--- Extracted entries ---
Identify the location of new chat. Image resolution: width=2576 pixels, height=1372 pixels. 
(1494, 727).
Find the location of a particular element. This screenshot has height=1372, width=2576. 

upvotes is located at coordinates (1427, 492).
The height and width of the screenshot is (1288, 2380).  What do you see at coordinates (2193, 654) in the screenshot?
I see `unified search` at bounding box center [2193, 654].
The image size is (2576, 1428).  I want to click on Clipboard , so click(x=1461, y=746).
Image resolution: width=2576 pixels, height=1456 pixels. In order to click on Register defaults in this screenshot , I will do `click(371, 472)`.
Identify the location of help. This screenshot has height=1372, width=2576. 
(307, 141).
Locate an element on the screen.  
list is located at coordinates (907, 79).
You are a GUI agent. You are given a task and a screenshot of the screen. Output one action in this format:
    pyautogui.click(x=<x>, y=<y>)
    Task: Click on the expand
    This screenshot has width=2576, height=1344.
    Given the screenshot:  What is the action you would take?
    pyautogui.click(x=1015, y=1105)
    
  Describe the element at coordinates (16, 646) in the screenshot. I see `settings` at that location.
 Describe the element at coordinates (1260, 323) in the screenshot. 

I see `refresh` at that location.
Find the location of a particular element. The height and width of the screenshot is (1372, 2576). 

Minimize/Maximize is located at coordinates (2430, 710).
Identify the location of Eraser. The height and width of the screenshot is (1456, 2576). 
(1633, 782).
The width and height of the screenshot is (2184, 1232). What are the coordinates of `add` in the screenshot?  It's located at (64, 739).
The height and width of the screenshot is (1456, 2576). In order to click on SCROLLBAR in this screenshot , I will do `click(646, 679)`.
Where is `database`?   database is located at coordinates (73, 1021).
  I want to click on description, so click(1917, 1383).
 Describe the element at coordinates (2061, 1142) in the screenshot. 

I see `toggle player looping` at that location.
---
# [Aim of the task]
Copy the entries above verbatim, reproducing every line without alteration.

# [Written response]
Identify the location of new chat. Image resolution: width=2576 pixels, height=1372 pixels. 
(1494, 727).
Find the location of a particular element. This screenshot has height=1372, width=2576. 

upvotes is located at coordinates (1427, 492).
The height and width of the screenshot is (1288, 2380).  What do you see at coordinates (2193, 654) in the screenshot?
I see `unified search` at bounding box center [2193, 654].
The image size is (2576, 1428).  I want to click on Clipboard , so click(x=1461, y=746).
Image resolution: width=2576 pixels, height=1456 pixels. In order to click on Register defaults in this screenshot , I will do `click(371, 472)`.
Identify the location of help. This screenshot has height=1372, width=2576. 
(307, 141).
Locate an element on the screen.  
list is located at coordinates (907, 79).
You are a GUI agent. You are given a task and a screenshot of the screen. Output one action in this format:
    pyautogui.click(x=<x>, y=<y>)
    Task: Click on the expand
    This screenshot has width=2576, height=1344.
    Given the screenshot:  What is the action you would take?
    pyautogui.click(x=1015, y=1105)
    
  Describe the element at coordinates (16, 646) in the screenshot. I see `settings` at that location.
 Describe the element at coordinates (1260, 323) in the screenshot. 

I see `refresh` at that location.
Find the location of a particular element. The height and width of the screenshot is (1372, 2576). 

Minimize/Maximize is located at coordinates (2430, 710).
Identify the location of Eraser. The height and width of the screenshot is (1456, 2576). 
(1633, 782).
The width and height of the screenshot is (2184, 1232). What are the coordinates of `add` in the screenshot?  It's located at (64, 739).
The height and width of the screenshot is (1456, 2576). In order to click on SCROLLBAR in this screenshot , I will do `click(646, 679)`.
Where is `database`?   database is located at coordinates (73, 1021).
  I want to click on description, so click(1917, 1383).
 Describe the element at coordinates (2061, 1142) in the screenshot. 

I see `toggle player looping` at that location.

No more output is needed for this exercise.